File: buffer_assignment.rst

package info (click to toggle)
rocfft 6.4.3-1
links: PTS, VCS
area: main
in suites: sid
size: 6,968 kB
sloc: cpp: 72,181; python: 6,506; sh: 387; xml: 204; makefile: 63
file content (464 lines) | stat: -rw-r--r-- 18,757 bytes
.. meta::
  :description: rocFFT documentation and API reference library
  :keywords: rocFFT, ROCm, API, documentation

.. _buffer_assignment:

********************************************************************
Buffer assignment design document for rocFFT
********************************************************************

Summary
=======

Buffer assignment in rocFFT is the work of coordinating the input
and output buffers of each step in a rocFFT plan.

Observations
============

Some observations can be made about the FFT planning and buffer
assignment process:

1. Buffer assignment begins after the plan structure is decided.
   This means all of the node schemes, as well as input lengths and
   input/output strides are known.

   Note that at this time, output lengths are not directly known.

2. The first child of any non-leaf node must read from its parent's
   input, and the last child must write to its parent's output.

3. The input of any other child node must be the same as the output
   of its preceding sibling.

   There is one exception: a CS_KERNEL_CHIRP node is only used to
   populate the Bluestein temporary buffer, and can essentially be
   ignored during buffer processing as it does not actually read
   input.

4. The top-level node in the tree must read from the user-defined
   input buffer, and write to the user-defined output buffer.  These
   buffers will be the same for in-place transforms.

5. When deciding buffer assignments for a node, only the output
   buffer for nodes besides the last requires actual decision-making.
   The input buffer follows either from the top-level input, a
   preceding sibling, or a parent node's input.  The last node's
   output must be the user-defined output.

6. During buffer assignment, some number of buffers are available.
   At minimum, we have the user input and output buffers (which may
   be the same for in-place transforms) whose sizes are defined by
   the user.

   Zero or more temporary buffers may be needed, whose sizes are
   dynamic and can be as big as necessary for the transform to
   succeed.

7. Some choices of output buffers are clearly invalid.  For example:

   * Transpose nodes must always be out-of-place (i.e. input buffer
     cannot equal output buffer).

   * Some internal kernels only support interleaved formats as their
     input or output.  For example, the input of a copy-kernel (like
     COPY_CMPLX_TO_R or COPY_CMPLX_TO_HERM) must be interleaved.

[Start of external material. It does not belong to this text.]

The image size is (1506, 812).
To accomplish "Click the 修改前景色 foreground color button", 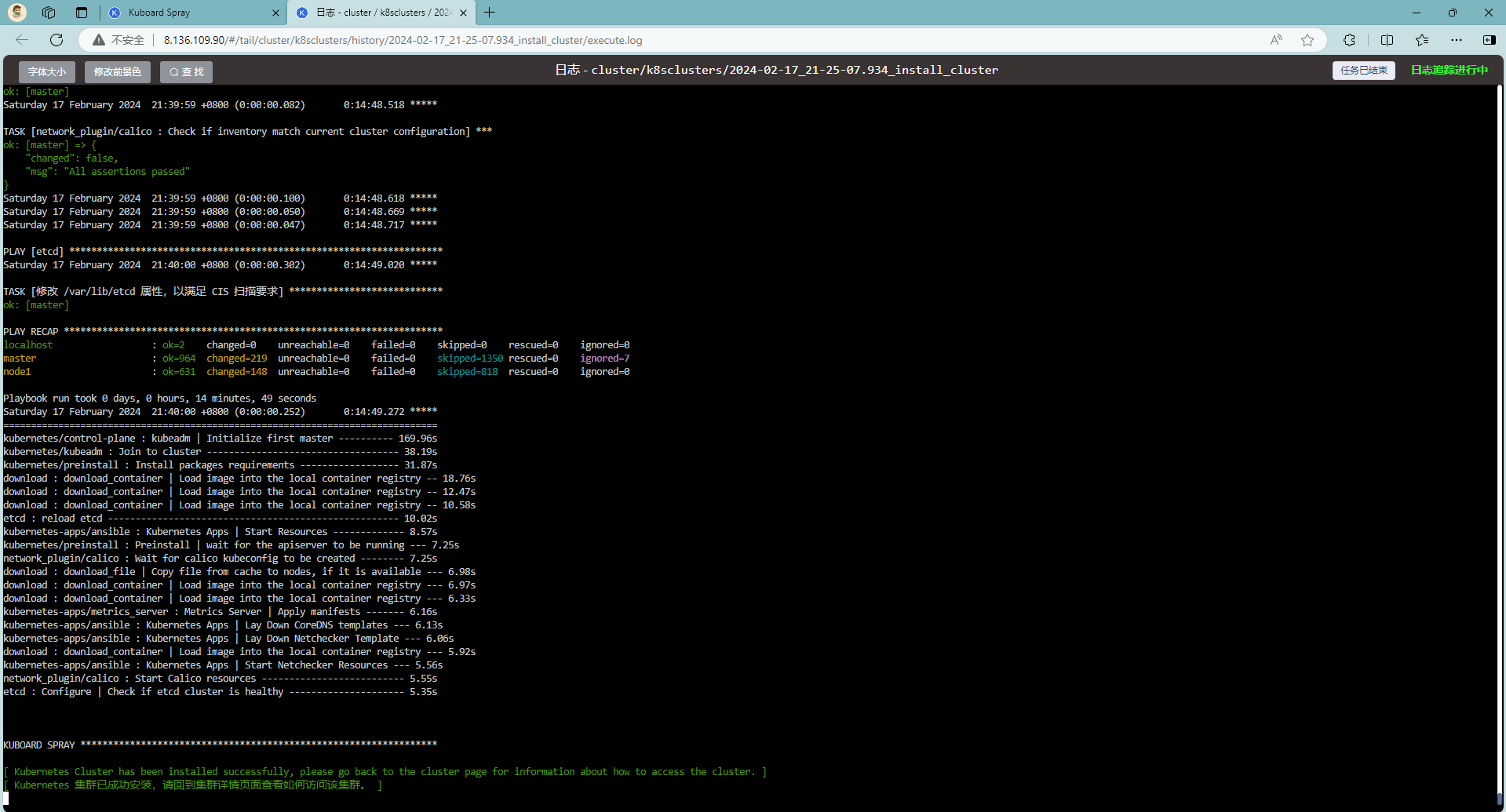I will pos(118,72).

   * Internal temp buffers are allocated contiguously, so they can be
     used on both planar and interleaved formats.  This is not always
     true for user-provided buffers.  An obvious example of this
     planar data: users typically create these using two buffers.

   * A node cannot write data to a buffer if the buffer is too small
     for that data.  This really only applies to user input/output
     buffers, as temp buffers are always made large enough.

Solution
========

We implement a decision function that determines whether a buffer
assignment is valid based on the observations above.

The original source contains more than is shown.